There is nothing wrong with fees that are transparent and set in a competitive market environment. That is not the case with interchange fees. Interchange rates are centrally fixed by the credit card companies. The system is unfair to consumers, who pay tens of billions per year in hidden fees passed on to them in the form of higher retail prices. It is unfair to merchants, who cannot negotiate interchange fees and who can no longer refuse to accept the dominant card networks.
Last year's Wall Street reform calls for debit transactions to charge a fair and reasonable swipe fee. In crafting this necessary reform of the interchange system, Congress took careful steps to protect small banks and credit unions. In recent months, some Members of Congress have attempted to delay implementation of this provision through the legislative process. Most recently an effort to delay the Federal Reserve's rulemaking process received a vote on the Senate floor.

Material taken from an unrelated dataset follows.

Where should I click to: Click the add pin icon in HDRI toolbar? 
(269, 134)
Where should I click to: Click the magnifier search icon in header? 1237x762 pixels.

I opposed attempts to delay, and the measure was defeated.
In December 2010, the Federal Reserve Board issued a proposed rule on debit card interchange fees that would cap the fees on transactions made with cards issued by large banks at 12 cents per transaction. Substantial public comment was submitted in response to the rule. On June 29, 2010, the Federal Reserve Board announced and approved a final rule to cap the fees on transactions made with cards issued by large banks at a base of 21 cents per transaction.
The rules, which took effect on October 1, 2011, will give small businesses some relief from the unreasonably high fees that the Visa and MasterCard duopoly fix on behalf of the nation's biggest banks, and consumers will finally begin to benefit from the increased competition, discounts, and lower prices that reform will bring. But I am disappointed to see that the Federal Reserve yielded to the big banks in certain parts of its final rulemaking. The inflated cap will unnecessarily take money out of the pockets of consumers and small businesses and give it to big banks that neither need nor deserve it.
Thank you again for contacting me. I will continue to fight to ensure that big banks and credit card companies cannot take unfair advantage of their customers and small businesses. Please feel free to keep in touch.
Richard J. Durbin
United States Senator
Typical of an oppressive government...create a problem then create a bureaucracy to deal with it.
Have cake...and eat it too!
That’s the way they work.
Another probe so they can steal the money earmarked for it and never do a thing; except, of course, steal the money.
Their new M/O ,,,,,,, Create a problem and then blame it on your adversaries .
Not really new ,,, isn’t that what happened with Fanny and Freddie ???
There should be hearings in the house; will Dodd testify?
Now there's a think tank for ya.
Someone might want to clue in Rep. Welch to the fact that Mr. Holder has other... uh... pressing matters to attend to.
It’s only a matter of time, if we continue on the present course, that the government sets all banking rules, then eliminates all banks and simply seizes the sum total of private assets and declares the Commune.
There can be no doubt at this point that it’s crossed Obama’s mind more than once.
Crafted by people who know nothing about running a business, economics, finance, or the industry they're trying to regulate, and who owe lobbyists all sorts of favors for all the money dumped into their campaigns, if not just outright bribes. Yeah, right.
I’d like to see clips of testimony before hearings on the bill, if they had them. If they did, I would guarantee you that the banks told them up front they would raise fees because of it.
I know the Independent Community Bankers of America fought tooth and nail against this legislation. This one can be turned on the Rats very easily and in a big way.